28.6 Mixed predictive replication for hierarchical models
Andrew Gelman, Meng, and Stern (1996) discuss the case of mixed replication for hierarchical models in which the hyperparameters remain fixed, but varying effects are replicated. This is neither a purely prior nor purely posterior predictive check, but falls somewhere in between.
For example, consider a simple varying intercept logistic regression, with intercepts \(\alpha_k\) for \(k \in 1:K\). Each data item \(y_n \in \{ 0, 1 \}\) is assumed to correspond to group \(kk_n \in 1:K.\) The sampling distribution is thus \[ y_n \sim \textrm{bernoulli}(\textrm{logit}^{-1}(\alpha_{kk[n]})). \] The varying intercepts have a hierarchical normal prior, \[ \alpha_k \sim \textrm{normal}(\mu, \sigma). \] The hyperparameters are themselves given weakly informative priors, \[\begin{eqnarray*} \mu & \sim & \textrm{normal}(0, 2) \\[4pt] \sigma & \sim & \textrm{lognormal}(0, 1). \end{eqnarray*}\]
Like in a posterior predictive check, the hyperparameters \(\mu\) and \(\sigma\) are drawn from the posterior, \[ \mu^{(m)}, \sigma^{(m)} \sim p(\mu, \sigma \mid y) \] Like in a prior predictive check, replicated values of \(\alpha\) are drawn from the hyperparameters, \[ \alpha^{\textrm{rep}(m)}_k \sim \textrm{normal}(\alpha_k \mid \mu^{(m)}, \sigma^{(m)}). \] The data items are then each replicated using the replicated intercepts, \[ y^{\textrm{rep}(m)}_n \sim \textrm{bernoulli} (\textrm{logit}^{-1}(\alpha^{\textrm{rep}(m)}_{kk[n]})). \] Thus the \(y^{\textrm{rep}(m)}\) can be seen as a kind of posterior predictive replication of observations from new groups that were not among the original \(K\) groups.

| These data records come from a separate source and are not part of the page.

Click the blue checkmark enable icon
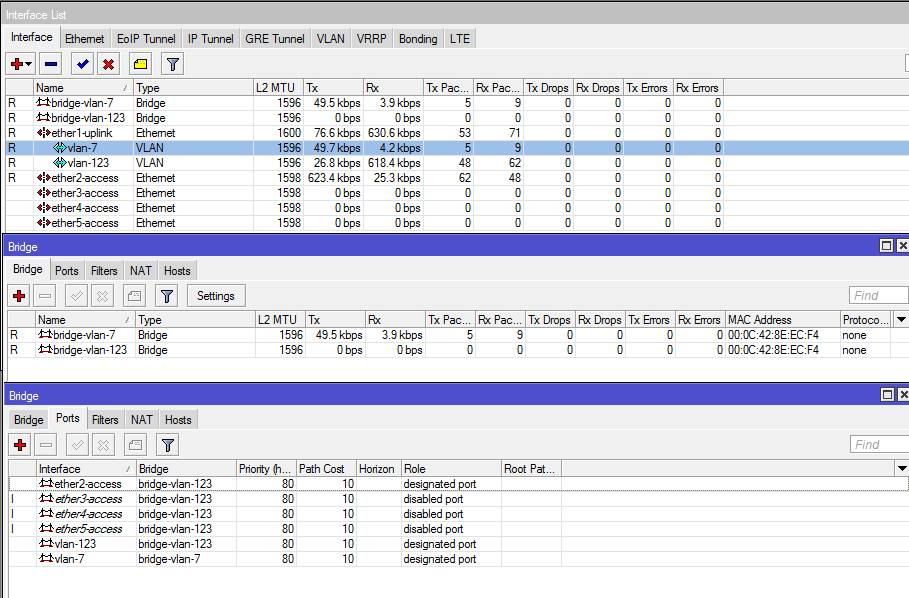[x=82, y=64]
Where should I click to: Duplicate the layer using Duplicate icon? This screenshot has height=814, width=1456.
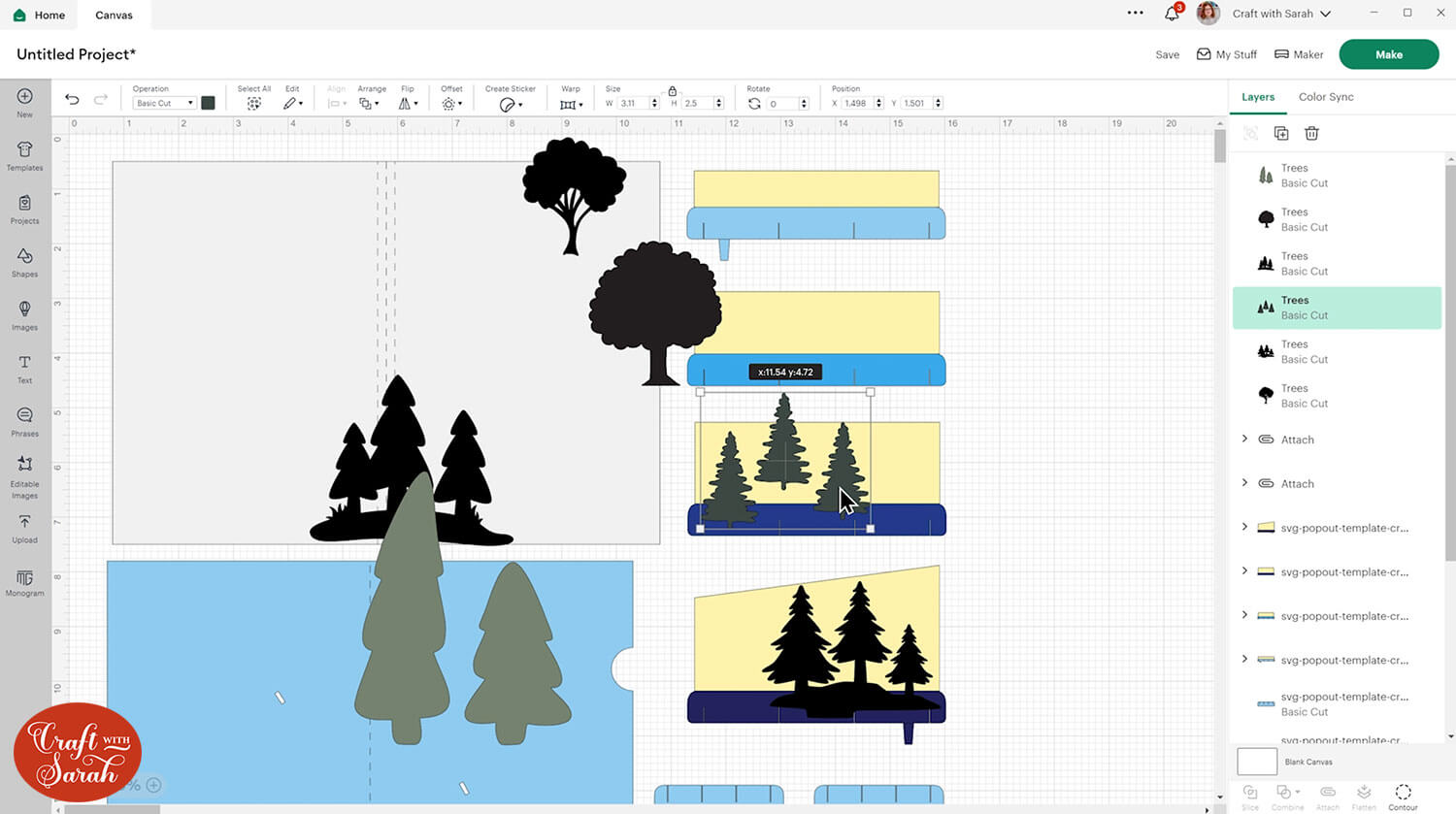click(1281, 133)
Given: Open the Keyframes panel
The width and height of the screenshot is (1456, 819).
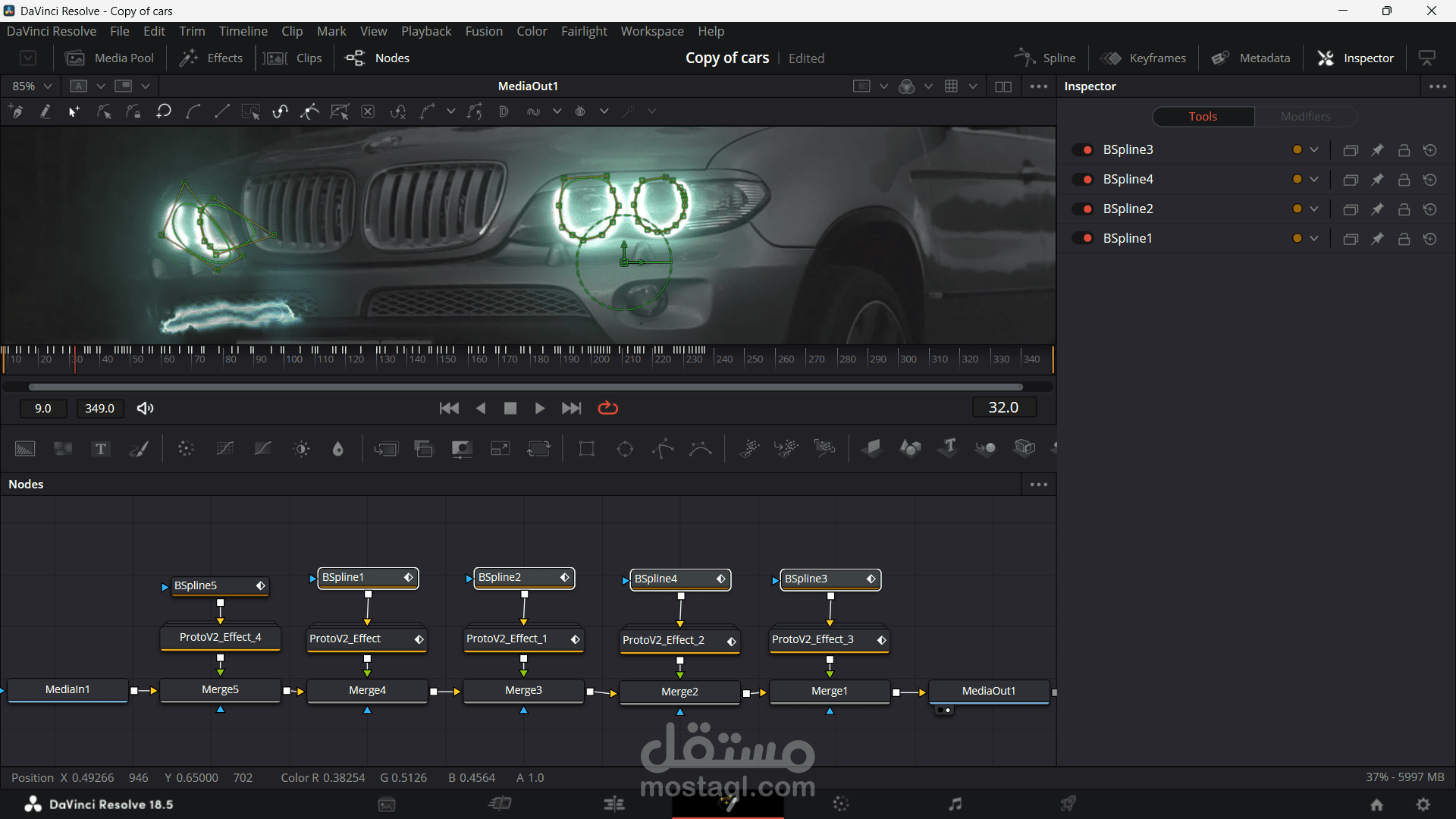Looking at the screenshot, I should coord(1144,58).
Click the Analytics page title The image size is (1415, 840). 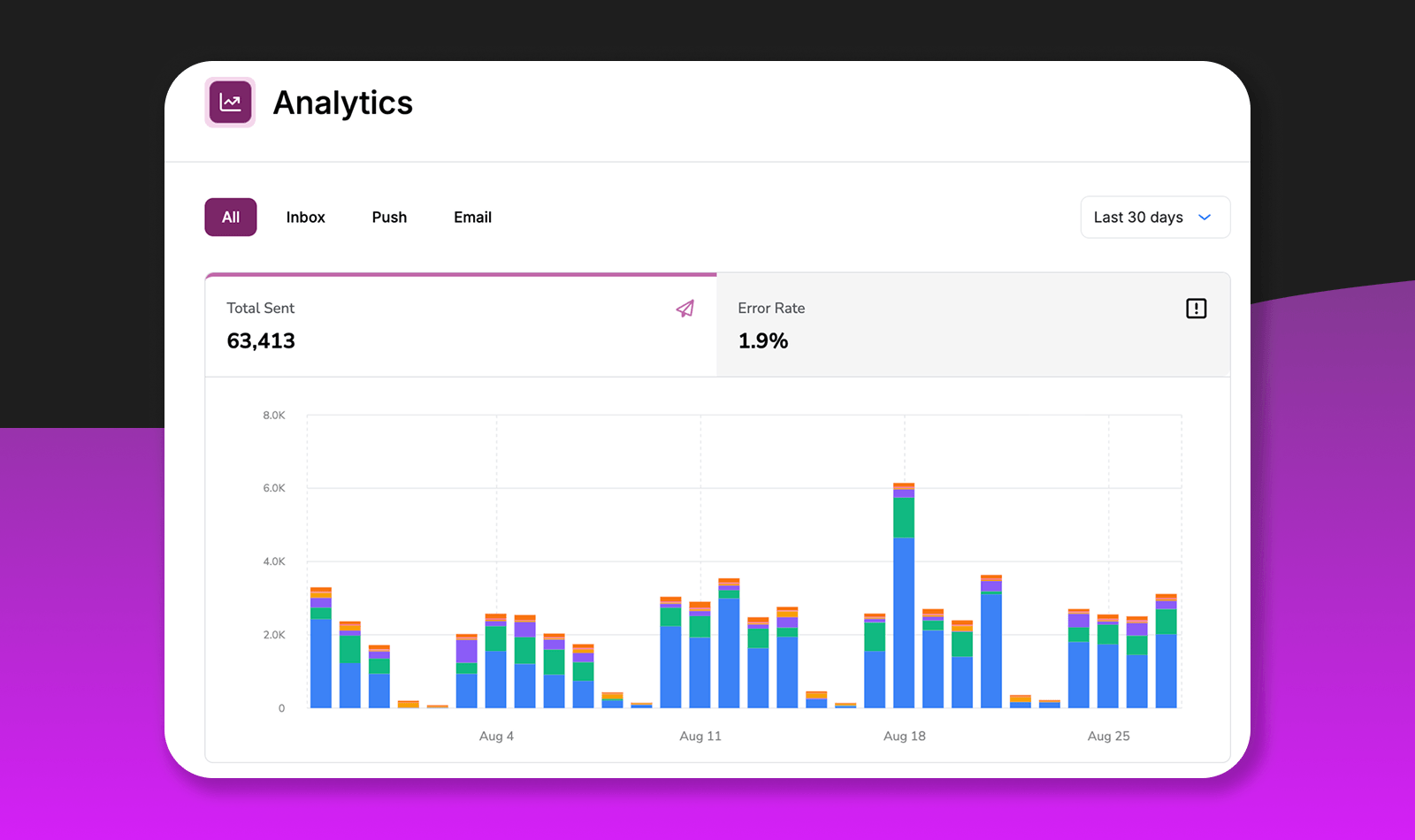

In Stan, mixed predictive replications \(y^{\textrm{rep}(m)}\) can be programmed directly.
data {
int<lower=0> K;
int<lower=0> N;
array[N] int<lower=1, upper=K> kk;
array[N] int<lower=0, upper=1> y;
}
parameters {
real mu;
real<lower=0> sigma;
vector<offset=mu, multiplier=sigma>[K] alpha;
}
model {
mu ~ normal(0, 2); // hyperprior
sigma ~ lognormal(0, 1);
alpha ~ normal(mu, sigma); // hierarchical prior
y ~ bernoulli_logit(alpha[kk]); // sampling distribution
}
generated quantities {
// alpha replicated; mu and sigma not replicated
array[K] real alpha_rep
= normal_rng(rep_vector(mu, K), sigma);
array[N] int<lower=0, upper=1> y_rep
= bernoulli_logit_rng(alpha_rep[kk]);
}